- WORK ITEM
The line containing "Task: Open the @mencap_charity handle" marks the end: output every line of the data up to it, and that line too, exactly as written.

━━━ DATA SECTION ━━━

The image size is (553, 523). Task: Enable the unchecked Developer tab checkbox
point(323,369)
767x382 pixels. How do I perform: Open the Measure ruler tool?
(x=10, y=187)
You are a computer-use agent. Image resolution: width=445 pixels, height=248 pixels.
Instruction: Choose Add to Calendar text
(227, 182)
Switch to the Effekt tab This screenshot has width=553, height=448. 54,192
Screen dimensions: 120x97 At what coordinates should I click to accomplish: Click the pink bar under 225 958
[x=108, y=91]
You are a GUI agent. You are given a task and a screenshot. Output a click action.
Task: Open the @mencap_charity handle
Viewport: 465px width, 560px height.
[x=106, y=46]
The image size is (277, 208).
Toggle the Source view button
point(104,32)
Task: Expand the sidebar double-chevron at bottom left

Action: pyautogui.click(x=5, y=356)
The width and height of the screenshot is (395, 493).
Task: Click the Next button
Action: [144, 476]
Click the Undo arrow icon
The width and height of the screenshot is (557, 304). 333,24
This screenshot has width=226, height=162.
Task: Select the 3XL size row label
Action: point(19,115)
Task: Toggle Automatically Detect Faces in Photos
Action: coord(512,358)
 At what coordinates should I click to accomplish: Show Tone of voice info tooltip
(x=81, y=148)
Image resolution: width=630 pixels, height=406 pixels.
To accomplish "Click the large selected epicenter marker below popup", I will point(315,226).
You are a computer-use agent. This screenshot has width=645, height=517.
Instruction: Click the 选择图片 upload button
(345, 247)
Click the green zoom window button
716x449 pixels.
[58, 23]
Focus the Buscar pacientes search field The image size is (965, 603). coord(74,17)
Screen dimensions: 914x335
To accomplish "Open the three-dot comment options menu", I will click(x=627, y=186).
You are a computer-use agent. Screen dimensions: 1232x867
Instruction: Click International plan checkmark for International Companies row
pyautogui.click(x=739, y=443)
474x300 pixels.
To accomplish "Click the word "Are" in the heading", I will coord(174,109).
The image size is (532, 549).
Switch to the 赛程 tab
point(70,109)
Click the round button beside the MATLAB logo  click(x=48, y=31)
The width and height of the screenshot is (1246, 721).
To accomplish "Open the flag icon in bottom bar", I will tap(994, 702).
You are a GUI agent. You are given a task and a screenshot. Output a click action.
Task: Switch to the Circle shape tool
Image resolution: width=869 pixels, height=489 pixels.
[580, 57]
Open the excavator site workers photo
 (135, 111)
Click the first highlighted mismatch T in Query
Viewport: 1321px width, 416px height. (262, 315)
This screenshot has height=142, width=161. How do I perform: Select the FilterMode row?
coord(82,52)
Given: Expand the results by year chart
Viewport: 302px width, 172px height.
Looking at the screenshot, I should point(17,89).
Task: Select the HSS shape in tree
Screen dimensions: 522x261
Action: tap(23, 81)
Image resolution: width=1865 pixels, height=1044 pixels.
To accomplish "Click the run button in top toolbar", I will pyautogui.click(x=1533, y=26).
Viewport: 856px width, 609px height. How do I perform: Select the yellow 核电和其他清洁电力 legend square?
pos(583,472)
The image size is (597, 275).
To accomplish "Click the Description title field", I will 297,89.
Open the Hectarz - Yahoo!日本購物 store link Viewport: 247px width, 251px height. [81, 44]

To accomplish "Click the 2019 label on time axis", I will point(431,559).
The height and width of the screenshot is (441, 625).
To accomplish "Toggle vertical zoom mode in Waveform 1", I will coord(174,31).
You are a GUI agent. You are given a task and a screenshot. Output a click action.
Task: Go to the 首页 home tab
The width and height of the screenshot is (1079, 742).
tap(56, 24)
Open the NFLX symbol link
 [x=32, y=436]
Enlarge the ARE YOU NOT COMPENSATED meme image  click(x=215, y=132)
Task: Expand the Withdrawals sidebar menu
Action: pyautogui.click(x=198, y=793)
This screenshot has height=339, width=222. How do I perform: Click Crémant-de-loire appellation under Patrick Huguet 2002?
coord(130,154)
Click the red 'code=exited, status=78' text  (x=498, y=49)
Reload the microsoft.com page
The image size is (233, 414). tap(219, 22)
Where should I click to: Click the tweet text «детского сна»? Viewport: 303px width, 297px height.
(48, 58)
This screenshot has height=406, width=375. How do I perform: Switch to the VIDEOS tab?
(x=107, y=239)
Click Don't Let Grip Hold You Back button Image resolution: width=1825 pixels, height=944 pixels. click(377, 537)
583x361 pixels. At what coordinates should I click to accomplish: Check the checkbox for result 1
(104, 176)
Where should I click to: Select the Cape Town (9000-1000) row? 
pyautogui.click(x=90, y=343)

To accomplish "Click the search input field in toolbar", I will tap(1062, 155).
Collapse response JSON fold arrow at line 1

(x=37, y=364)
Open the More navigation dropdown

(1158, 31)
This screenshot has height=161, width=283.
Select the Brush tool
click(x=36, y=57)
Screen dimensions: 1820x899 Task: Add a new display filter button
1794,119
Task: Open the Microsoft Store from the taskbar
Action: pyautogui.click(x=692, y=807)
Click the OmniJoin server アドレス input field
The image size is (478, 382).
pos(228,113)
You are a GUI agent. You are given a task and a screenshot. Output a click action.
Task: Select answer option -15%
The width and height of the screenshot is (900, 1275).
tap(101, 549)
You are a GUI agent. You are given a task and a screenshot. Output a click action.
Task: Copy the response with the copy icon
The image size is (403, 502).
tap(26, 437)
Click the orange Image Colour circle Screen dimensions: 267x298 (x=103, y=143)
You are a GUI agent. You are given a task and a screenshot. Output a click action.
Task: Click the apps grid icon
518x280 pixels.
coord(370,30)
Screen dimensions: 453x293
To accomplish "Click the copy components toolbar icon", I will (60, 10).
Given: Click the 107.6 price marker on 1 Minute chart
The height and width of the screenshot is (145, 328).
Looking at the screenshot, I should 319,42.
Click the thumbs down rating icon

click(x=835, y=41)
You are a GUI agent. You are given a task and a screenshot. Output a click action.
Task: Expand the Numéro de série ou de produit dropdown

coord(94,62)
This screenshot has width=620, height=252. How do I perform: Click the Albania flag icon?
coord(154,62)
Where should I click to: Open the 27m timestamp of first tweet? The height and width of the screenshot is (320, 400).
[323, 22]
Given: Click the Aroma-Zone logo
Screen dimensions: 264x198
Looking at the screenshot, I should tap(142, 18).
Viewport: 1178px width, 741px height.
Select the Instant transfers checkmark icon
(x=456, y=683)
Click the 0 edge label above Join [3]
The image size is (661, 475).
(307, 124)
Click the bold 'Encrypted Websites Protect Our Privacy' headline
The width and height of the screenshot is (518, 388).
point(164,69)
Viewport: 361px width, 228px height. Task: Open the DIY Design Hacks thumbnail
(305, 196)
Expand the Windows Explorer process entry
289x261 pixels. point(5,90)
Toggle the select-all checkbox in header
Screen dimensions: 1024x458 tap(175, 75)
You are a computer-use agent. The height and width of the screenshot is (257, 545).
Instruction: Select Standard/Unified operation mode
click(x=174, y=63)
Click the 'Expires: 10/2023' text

━━━

- TASK RESPONSE
The image size is (553, 523). Task: Enable the unchecked Developer tab checkbox
point(323,369)
767x382 pixels. How do I perform: Open the Measure ruler tool?
(x=10, y=187)
You are a computer-use agent. Image resolution: width=445 pixels, height=248 pixels.
Instruction: Choose Add to Calendar text
(227, 182)
Switch to the Effekt tab This screenshot has width=553, height=448. 54,192
Screen dimensions: 120x97 At what coordinates should I click to accomplish: Click the pink bar under 225 958
[x=108, y=91]
You are a GUI agent. You are given a task and a screenshot. Output a click action.
Task: Open the @mencap_charity handle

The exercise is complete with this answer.